Reputation: 173
I have a dataset with persons' spent time for various projects by month and category, smth like this:
person | project | date | time
--------------------------------
A | a | Jan | 1
A | b | Jan | 2
A | c | Jan | 3
A | d | Feb | 1
B | a | Feb | 2
B | b | Feb | 3
B | c | Feb | 1
--------------------------------
I need to have a summary by person by date with total time spent and part of the time spent on one of projects (let's say "a"), i.e.:
person | date | Total | project:a
--------------------------------
A | Jan | 6 | 1
A | Feb | 1 | 0
B | Jan | 0 | 0
B | Feb | 6 | 2
--------------------------------
I have a small code that I found in different similar questions, but that don't give correct results:
data %>% group_by(person, date) %>% summarise(total = sum(time), `project:a` = sum(time[project == "a"]))

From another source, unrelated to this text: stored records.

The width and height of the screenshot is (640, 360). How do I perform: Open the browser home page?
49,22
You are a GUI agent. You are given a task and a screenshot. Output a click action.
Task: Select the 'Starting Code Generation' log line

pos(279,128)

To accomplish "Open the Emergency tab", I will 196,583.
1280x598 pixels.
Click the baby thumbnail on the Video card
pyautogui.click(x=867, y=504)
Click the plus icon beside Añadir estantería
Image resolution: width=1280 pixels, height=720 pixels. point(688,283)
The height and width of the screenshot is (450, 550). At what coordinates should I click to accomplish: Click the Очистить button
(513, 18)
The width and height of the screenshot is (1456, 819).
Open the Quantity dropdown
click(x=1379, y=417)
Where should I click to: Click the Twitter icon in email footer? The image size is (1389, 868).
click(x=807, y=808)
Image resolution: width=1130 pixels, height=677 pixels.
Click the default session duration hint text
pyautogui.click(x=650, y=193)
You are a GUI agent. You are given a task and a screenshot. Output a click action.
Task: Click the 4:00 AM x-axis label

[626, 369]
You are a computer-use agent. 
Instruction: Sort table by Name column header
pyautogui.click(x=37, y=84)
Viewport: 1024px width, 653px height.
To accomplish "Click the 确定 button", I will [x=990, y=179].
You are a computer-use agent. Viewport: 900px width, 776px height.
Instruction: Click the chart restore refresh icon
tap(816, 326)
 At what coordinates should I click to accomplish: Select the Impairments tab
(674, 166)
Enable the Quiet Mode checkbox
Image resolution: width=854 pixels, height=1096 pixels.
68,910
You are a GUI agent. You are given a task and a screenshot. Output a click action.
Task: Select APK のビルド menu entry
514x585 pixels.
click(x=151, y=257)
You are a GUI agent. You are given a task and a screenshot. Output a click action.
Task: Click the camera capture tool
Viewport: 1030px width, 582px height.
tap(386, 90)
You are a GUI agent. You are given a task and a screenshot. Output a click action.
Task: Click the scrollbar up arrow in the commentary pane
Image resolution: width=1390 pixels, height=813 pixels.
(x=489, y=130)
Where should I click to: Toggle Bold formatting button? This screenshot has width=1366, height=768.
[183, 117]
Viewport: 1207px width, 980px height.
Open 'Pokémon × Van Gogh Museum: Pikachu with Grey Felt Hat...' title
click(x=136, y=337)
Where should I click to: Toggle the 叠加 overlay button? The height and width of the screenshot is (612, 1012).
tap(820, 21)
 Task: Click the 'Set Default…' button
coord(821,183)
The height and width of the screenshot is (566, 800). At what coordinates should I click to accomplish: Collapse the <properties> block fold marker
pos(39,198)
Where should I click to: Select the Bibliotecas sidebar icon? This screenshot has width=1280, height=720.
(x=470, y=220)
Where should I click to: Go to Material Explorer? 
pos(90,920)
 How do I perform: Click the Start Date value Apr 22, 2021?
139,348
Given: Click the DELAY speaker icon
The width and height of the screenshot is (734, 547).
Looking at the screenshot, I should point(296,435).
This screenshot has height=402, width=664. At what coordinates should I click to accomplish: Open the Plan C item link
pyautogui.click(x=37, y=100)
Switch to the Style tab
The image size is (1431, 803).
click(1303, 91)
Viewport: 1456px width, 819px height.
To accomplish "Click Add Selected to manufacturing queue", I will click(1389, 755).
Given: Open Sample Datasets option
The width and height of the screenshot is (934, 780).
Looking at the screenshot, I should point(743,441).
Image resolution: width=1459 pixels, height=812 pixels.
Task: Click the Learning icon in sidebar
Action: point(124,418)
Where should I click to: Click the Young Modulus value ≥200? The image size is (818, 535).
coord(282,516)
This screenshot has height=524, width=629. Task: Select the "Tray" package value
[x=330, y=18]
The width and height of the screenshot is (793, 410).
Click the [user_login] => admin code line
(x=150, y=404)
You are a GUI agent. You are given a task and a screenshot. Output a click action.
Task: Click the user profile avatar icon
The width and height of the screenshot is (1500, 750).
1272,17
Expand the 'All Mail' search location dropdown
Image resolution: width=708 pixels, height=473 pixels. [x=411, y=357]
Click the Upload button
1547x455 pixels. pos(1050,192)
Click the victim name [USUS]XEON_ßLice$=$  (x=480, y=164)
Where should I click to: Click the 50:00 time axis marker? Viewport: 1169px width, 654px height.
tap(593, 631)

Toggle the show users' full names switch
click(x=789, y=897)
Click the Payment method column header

It calculates correctly the total
sum, but not the sum with condition - it mostly returns NA
. What can be the issue? Thanks.
Upvotes: 0
Views: 864
Reputation: 887901
We can use type_convert
from readr
library(dplyr)
library(readr)
df %>%
type_convert %>%
group_by(person, date) %>%
summarise(Total = sum(time), project_a = sum(time[project == "a"]))
Upvotes: 1
Reputation: 389275
Try using type.convert
if you have factor columns.
df %>%
type.convert %>%
group_by(person, date, .drop = FALSE) %>%
summarise(Total = sum(time), project_a = sum(time[project == "a"]))
# person date Total project_a
# <fct> <fct> <int> <int>
#1 A Feb 1 0
#2 A Jan 6 1
#3 B Feb 6 2
#4 B Jan 0 0
Upvotes: 3